One aspect of the present invention is an exhaust gas treatment device for internal combustion engines and the like, comprising an inlet end cap configured for communication with incoming exhaust gas, an outlet end cap configured for communication with exiting exhaust gas, first and second substrates adapted to treat exhaust gas flowing through the exhaust gas treatment device, and a gas sensor adapted to measure at least one characteristic of exhaust gas flowing through the exhaust gas treatment device. The exhaust gas treatment device also includes a cylindrically-shaped first housing member having a hollow interior receiving and retaining therein the first substrate, a first end thereof operably connected with the inlet end cap to form an airtight seal therebetween, and an opposite second end with a radially reduced section having a first radially extending aperture configured to receive a portion of the gas sensor therethrough. The exhaust gas treatment device also includes a cylindrically-shaped second housing member having an interior receiving and retaining therein the second substrate, a first end thereof operably connected with the outlet end cap to form an airtight seal therebetween, and an opposite second end thereof with a radially enlarged section having a second radially extending aperture aligned with the first aperture and configured to receive a portion of the gas sensor therethrough. The enlarged section is sized to receive a second end of the first housing member therein to form an airtight seal therebetween, whereby the reduced section of the first housing member and the enlarged section of the second housing member are spaced radially apart a predetermined distance to define therebetween an annularly-shaped space which thermally insulates an associated portion of the exhaust gas treatment device.

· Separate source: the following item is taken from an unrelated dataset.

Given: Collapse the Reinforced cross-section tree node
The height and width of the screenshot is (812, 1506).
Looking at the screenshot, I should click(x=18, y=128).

Another aspect of the present invention is a maniverter for vehicles having an internal combustion engine, comprising an exhaust manifold configured for operative connection with the internal combustion engine to route exhaust gas therefrom, an inlet end cap operably connected with the exhaust manifold and communicating with incoming exhaust gas, an outlet end cap adapted for operative connection with an exhaust pipe portion of the vehicle and communicating with exiting exhaust gas, first and second substrates adapted to treat exhaust gas flowing through the maniverter, and a gas sensor adapted to measure at least one characteristic of exhaust gas flowing through the maniverter. The maniverter further includes a cylindrically-shaped first housing member having a hollow interior receiving and retaining therein the first substrate, a first end thereof operably connected with the inlet end cap to form an airtight seal therebetween, and an opposite second end with a radially reduced section having a first radially extending aperture configured to receive a portion of the gas sensor therethrough. The maniverter further includes a cylindrically-shaped second housing member having an interior receiving and retaining therein the second substrate, a first end thereof operably connected with the outlet end cap to form an airtight seal therebetween, and an opposite second end with a radially enlarged section having a second radially extending aperture aligned with the first aperture and configured to receive a portion of the gas sensor therethrough. The enlarged section is sized to receive the second end of the first housing member therein to form an airtight seal therebetween, whereby the reduced section of the first housing member and the enlarged section of the second housing member are spaced radially apart a predetermined distance to define therebetween an annularly-shaped space which thermally insulates an associated portion of the maniverter.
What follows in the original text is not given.